El que tenga oídos para oír que oiga
(Mc 4, 23).
Jesús, en las pasadas fiestas de fin de año, me llevaron mis papás
a pasear por unos lugares increíbles. Me dijeron que no me trajera mis
audífonos, porque íbamos a escuchar los sonidos de la naturaleza. Al inicio, yo
no escuchaba nada. ¿Los sonidos de la naturaleza no suenan a nada?, pensé
indignado. Pero poco a poco, la vista, el silencio, me hizo recordar al Hijo
Pródigo que solo y en el silencio, debajo de una encina, “recapacitó”. En el
silencio del campo y en el del Sagrario se oye bien a Dios, porque Tú hablas
bajito, y hay que tener bien abiertos los oídos del alma...
A
Jesús se le escucha mejor en el silencio.

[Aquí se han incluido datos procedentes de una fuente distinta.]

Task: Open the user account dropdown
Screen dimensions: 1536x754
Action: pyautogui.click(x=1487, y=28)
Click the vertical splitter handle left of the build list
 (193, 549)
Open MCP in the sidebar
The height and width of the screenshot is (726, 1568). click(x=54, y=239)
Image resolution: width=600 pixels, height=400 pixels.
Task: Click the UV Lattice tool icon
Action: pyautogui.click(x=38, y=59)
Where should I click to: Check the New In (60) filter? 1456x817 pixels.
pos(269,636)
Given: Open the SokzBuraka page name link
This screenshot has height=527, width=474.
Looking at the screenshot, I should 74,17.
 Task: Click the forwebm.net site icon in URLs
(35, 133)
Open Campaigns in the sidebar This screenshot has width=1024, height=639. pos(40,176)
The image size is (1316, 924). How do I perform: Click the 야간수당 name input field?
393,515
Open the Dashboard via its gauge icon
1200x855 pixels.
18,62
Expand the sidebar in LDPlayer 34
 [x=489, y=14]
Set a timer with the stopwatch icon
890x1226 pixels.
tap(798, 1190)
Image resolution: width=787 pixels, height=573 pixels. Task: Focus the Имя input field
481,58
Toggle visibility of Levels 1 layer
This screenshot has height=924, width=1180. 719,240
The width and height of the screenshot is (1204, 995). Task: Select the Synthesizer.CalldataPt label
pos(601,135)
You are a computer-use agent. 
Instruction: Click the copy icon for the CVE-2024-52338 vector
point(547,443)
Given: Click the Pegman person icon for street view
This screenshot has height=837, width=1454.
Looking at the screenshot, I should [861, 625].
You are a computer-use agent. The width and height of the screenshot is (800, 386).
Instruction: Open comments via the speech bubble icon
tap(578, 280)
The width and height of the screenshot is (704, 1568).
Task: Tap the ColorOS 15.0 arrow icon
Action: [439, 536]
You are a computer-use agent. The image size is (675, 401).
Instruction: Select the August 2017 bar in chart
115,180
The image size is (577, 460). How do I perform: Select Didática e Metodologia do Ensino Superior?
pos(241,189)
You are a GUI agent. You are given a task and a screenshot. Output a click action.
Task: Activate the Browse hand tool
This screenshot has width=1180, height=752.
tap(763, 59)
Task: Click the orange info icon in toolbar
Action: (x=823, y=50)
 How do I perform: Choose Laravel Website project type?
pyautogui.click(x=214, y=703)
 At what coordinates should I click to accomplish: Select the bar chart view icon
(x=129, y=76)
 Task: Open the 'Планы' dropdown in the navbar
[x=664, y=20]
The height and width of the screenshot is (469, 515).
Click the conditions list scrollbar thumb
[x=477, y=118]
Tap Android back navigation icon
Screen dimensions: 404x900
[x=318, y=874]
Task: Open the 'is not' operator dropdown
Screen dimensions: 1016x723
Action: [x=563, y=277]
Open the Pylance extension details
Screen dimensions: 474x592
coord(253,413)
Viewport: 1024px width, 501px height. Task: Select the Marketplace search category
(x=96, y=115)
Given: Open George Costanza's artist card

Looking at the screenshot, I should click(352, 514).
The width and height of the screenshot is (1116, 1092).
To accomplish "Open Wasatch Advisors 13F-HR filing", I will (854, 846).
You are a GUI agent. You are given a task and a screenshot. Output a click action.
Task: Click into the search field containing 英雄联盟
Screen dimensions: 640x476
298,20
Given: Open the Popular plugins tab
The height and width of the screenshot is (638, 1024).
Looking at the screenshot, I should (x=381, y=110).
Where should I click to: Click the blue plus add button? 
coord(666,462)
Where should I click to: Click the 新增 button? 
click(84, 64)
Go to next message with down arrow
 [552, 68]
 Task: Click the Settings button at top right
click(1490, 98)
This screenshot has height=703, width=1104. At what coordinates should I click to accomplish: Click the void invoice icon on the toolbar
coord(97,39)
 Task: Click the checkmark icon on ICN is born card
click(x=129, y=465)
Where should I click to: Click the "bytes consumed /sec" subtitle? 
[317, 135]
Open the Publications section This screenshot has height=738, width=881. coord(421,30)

A la mañana, mucho antes de amanecer se
levantó, salió y se fue a un lugar desierto, y allí oraba (Mc 1, 35).
Jesús,
Tú también necesitabas, como del agua y del oxígeno, de esos momentos de
silencio, de soledad para hablar con el Padre. A mí me pasa igual: necesito
hablar contigo, platicarte sin palabras que llenen los silencios. No podemos
olvidar, como escribe San Josemaría que “el silencio es como el portero de la
vida interior” (Camino 281). Jesús, el silencio es un frágil tesoro que quiero
regalarte: lo guardo con cuidado para que Tú me hables, sabiendo que cualquier
palabra lo puede romper.
Dar
a Jesús cada día unos minutos del “frágil” tesoro de mi silencio.
Propósito: Poner en modo silencio mi alma un par de veces al día.